● Do this
Rewrite the records below, substituting "desktop agent" for every "GUI agent" and leaving everything else unchanged.

● Record extracts
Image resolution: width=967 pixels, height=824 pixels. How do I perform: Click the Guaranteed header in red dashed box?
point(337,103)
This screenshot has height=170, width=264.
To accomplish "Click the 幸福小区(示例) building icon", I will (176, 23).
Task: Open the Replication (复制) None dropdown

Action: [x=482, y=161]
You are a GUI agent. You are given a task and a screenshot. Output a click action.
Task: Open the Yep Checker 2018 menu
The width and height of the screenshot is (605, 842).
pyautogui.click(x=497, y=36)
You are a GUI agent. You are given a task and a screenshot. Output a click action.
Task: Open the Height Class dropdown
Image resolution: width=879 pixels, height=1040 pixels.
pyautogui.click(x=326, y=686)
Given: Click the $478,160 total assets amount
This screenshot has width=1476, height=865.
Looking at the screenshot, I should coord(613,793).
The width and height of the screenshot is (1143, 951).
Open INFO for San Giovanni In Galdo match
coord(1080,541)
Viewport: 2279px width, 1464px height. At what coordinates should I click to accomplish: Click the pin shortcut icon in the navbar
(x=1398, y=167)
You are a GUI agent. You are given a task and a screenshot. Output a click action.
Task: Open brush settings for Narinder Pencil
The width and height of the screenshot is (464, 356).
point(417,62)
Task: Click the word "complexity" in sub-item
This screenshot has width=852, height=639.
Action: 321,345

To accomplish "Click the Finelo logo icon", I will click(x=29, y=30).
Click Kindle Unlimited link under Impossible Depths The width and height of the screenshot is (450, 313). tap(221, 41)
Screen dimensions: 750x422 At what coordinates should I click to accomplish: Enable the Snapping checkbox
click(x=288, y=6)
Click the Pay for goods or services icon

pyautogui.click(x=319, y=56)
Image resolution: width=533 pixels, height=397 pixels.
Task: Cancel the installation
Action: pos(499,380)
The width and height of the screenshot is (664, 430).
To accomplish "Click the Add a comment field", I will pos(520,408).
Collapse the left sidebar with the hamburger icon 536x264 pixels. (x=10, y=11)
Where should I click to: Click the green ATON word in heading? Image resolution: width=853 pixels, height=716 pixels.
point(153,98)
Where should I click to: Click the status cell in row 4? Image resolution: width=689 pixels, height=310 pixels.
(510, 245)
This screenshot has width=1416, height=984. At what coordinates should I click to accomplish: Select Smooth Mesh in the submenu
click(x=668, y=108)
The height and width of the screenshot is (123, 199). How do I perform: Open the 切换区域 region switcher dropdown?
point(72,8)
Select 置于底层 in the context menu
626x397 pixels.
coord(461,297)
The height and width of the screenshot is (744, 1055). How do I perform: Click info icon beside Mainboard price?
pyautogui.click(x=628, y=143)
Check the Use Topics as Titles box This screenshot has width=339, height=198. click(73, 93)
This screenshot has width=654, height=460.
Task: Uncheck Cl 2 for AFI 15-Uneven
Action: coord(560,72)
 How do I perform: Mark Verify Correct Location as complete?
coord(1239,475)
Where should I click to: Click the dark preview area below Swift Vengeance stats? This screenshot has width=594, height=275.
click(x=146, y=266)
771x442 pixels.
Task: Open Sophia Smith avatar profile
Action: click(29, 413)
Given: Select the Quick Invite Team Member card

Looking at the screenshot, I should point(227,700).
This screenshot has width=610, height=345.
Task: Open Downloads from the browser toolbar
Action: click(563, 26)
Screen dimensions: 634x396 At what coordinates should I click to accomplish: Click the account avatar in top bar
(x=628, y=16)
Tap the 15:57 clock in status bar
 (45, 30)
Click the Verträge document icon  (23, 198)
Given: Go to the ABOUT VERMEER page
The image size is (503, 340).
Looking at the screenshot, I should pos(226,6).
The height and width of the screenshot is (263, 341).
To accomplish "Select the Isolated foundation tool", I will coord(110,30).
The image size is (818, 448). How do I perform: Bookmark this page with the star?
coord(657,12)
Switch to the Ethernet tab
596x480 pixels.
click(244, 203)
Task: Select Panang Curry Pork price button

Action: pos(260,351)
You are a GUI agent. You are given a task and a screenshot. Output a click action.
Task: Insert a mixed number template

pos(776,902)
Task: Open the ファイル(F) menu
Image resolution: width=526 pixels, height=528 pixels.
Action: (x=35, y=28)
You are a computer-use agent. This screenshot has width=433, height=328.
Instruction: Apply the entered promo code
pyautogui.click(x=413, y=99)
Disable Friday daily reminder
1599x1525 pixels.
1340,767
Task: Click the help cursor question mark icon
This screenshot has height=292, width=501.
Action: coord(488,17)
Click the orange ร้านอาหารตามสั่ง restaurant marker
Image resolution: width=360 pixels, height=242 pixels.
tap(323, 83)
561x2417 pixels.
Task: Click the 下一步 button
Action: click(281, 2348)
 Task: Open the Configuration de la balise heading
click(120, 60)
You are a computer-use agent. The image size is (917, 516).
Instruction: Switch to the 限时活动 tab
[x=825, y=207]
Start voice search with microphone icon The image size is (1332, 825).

● Solution to this problem
Image resolution: width=967 pixels, height=824 pixels. How do I perform: Click the Guaranteed header in red dashed box?
point(337,103)
This screenshot has height=170, width=264.
To accomplish "Click the 幸福小区(示例) building icon", I will (176, 23).
Task: Open the Replication (复制) None dropdown

Action: [x=482, y=161]
You are a desktop agent. You are given a task and a screenshot. Output a click action.
Task: Open the Yep Checker 2018 menu
The width and height of the screenshot is (605, 842).
pyautogui.click(x=497, y=36)
You are a desktop agent. You are given a task and a screenshot. Output a click action.
Task: Open the Height Class dropdown
Image resolution: width=879 pixels, height=1040 pixels.
pyautogui.click(x=326, y=686)
Given: Click the $478,160 total assets amount
This screenshot has width=1476, height=865.
Looking at the screenshot, I should coord(613,793).
The width and height of the screenshot is (1143, 951).
Open INFO for San Giovanni In Galdo match
coord(1080,541)
Viewport: 2279px width, 1464px height. At what coordinates should I click to accomplish: Click the pin shortcut icon in the navbar
(x=1398, y=167)
You are a desktop agent. You are given a task and a screenshot. Output a click action.
Task: Open brush settings for Narinder Pencil
The width and height of the screenshot is (464, 356).
point(417,62)
Task: Click the word "complexity" in sub-item
This screenshot has width=852, height=639.
Action: 321,345

To accomplish "Click the Finelo logo icon", I will click(x=29, y=30).
Click Kindle Unlimited link under Impossible Depths The width and height of the screenshot is (450, 313). tap(221, 41)
Screen dimensions: 750x422 At what coordinates should I click to accomplish: Enable the Snapping checkbox
click(x=288, y=6)
Click the Pay for goods or services icon

pyautogui.click(x=319, y=56)
Image resolution: width=533 pixels, height=397 pixels.
Task: Cancel the installation
Action: pos(499,380)
The width and height of the screenshot is (664, 430).
To accomplish "Click the Add a comment field", I will pos(520,408).
Collapse the left sidebar with the hamburger icon 536x264 pixels. (x=10, y=11)
Where should I click to: Click the green ATON word in heading? Image resolution: width=853 pixels, height=716 pixels.
point(153,98)
Where should I click to: Click the status cell in row 4? Image resolution: width=689 pixels, height=310 pixels.
(510, 245)
This screenshot has width=1416, height=984. At what coordinates should I click to accomplish: Select Smooth Mesh in the submenu
click(x=668, y=108)
The height and width of the screenshot is (123, 199). How do I perform: Open the 切换区域 region switcher dropdown?
point(72,8)
Select 置于底层 in the context menu
626x397 pixels.
coord(461,297)
The height and width of the screenshot is (744, 1055). How do I perform: Click info icon beside Mainboard price?
pyautogui.click(x=628, y=143)
Check the Use Topics as Titles box This screenshot has width=339, height=198. click(73, 93)
This screenshot has width=654, height=460.
Task: Uncheck Cl 2 for AFI 15-Uneven
Action: coord(560,72)
 How do I perform: Mark Verify Correct Location as complete?
coord(1239,475)
Where should I click to: Click the dark preview area below Swift Vengeance stats? This screenshot has width=594, height=275.
click(x=146, y=266)
771x442 pixels.
Task: Open Sophia Smith avatar profile
Action: click(29, 413)
Given: Select the Quick Invite Team Member card

Looking at the screenshot, I should point(227,700).
This screenshot has width=610, height=345.
Task: Open Downloads from the browser toolbar
Action: click(563, 26)
Screen dimensions: 634x396 At what coordinates should I click to accomplish: Click the account avatar in top bar
(x=628, y=16)
Tap the 15:57 clock in status bar
 (45, 30)
Click the Verträge document icon  (23, 198)
Given: Go to the ABOUT VERMEER page
The image size is (503, 340).
Looking at the screenshot, I should pos(226,6).
The height and width of the screenshot is (263, 341).
To accomplish "Select the Isolated foundation tool", I will coord(110,30).
The image size is (818, 448). How do I perform: Bookmark this page with the star?
coord(657,12)
Switch to the Ethernet tab
596x480 pixels.
click(244, 203)
Task: Select Panang Curry Pork price button

Action: pos(260,351)
You are a desktop agent. You are given a task and a screenshot. Output a click action.
Task: Insert a mixed number template

pos(776,902)
Task: Open the ファイル(F) menu
Image resolution: width=526 pixels, height=528 pixels.
Action: (x=35, y=28)
You are a computer-use agent. This screenshot has width=433, height=328.
Instruction: Apply the entered promo code
pyautogui.click(x=413, y=99)
Disable Friday daily reminder
1599x1525 pixels.
1340,767
Task: Click the help cursor question mark icon
This screenshot has height=292, width=501.
Action: coord(488,17)
Click the orange ร้านอาหารตามสั่ง restaurant marker
Image resolution: width=360 pixels, height=242 pixels.
tap(323, 83)
561x2417 pixels.
Task: Click the 下一步 button
Action: click(281, 2348)
 Task: Open the Configuration de la balise heading
click(120, 60)
You are a computer-use agent. The image size is (917, 516).
Instruction: Switch to the 限时活动 tab
[x=825, y=207]
Start voice search with microphone icon The image size is (1332, 825).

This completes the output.